» **What you will do**:
For this exercise, the lines from the one with "The image size is (408, 530)." through the final line of the data below are to be transcribed exactly, and pictures are to be skipped.

» **Screenshot grounding data**:
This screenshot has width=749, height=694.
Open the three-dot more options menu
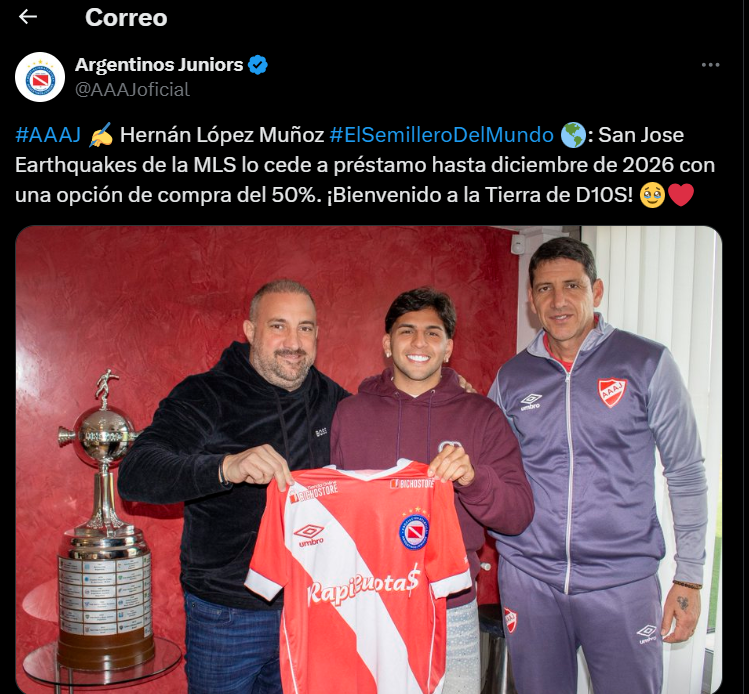[710, 65]
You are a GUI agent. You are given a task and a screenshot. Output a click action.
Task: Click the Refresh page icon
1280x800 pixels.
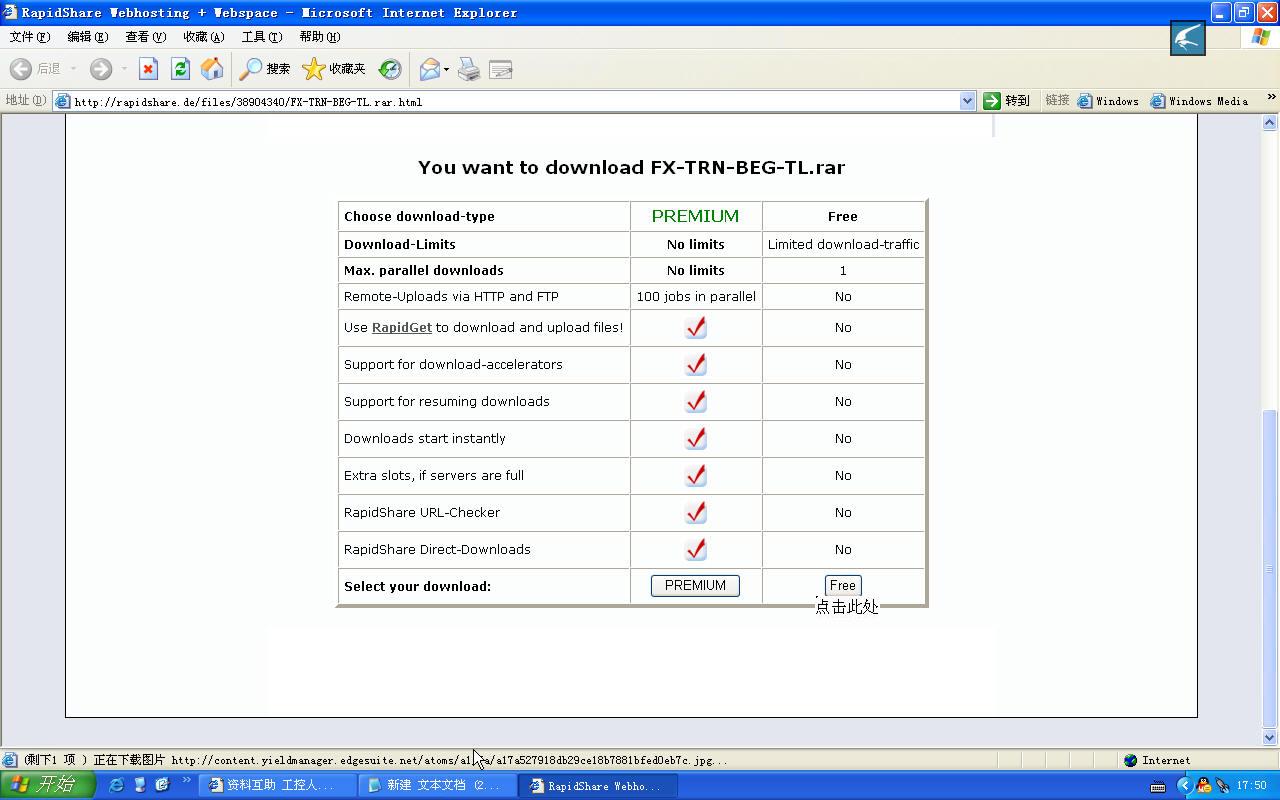tap(180, 69)
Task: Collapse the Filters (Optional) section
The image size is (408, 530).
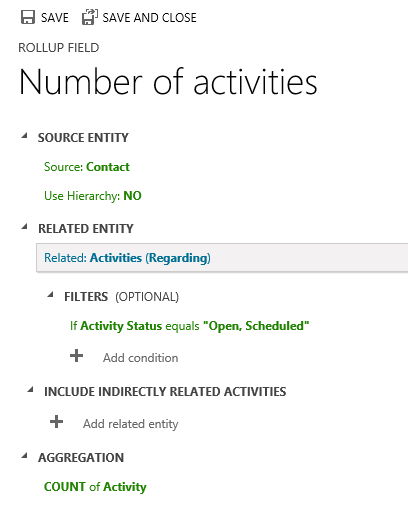Action: tap(50, 295)
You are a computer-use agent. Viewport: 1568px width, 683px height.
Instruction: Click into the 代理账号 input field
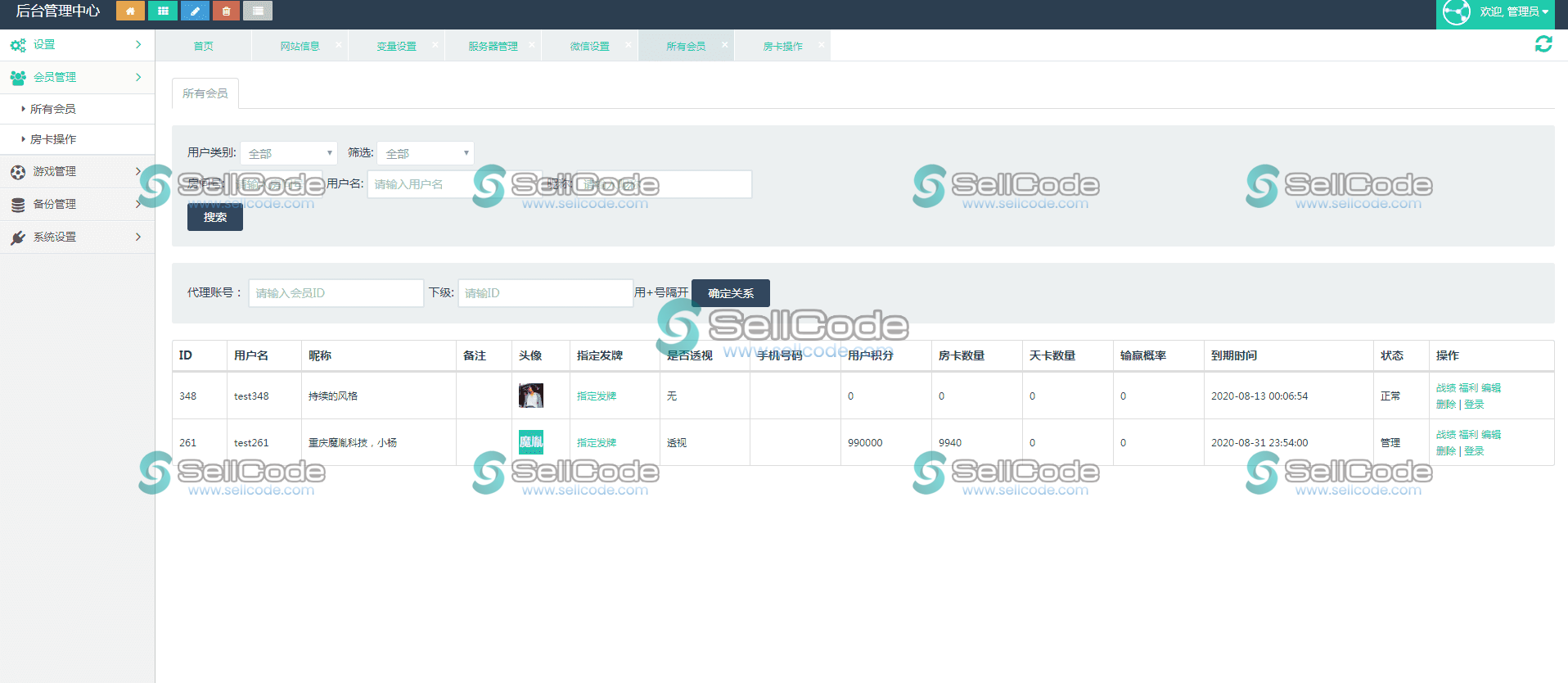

» **Exercise response**:
The image size is (408, 530).
Action: tap(50, 295)
You are a computer-use agent. Viewport: 1568px width, 683px height.
Instruction: Click into the 代理账号 input field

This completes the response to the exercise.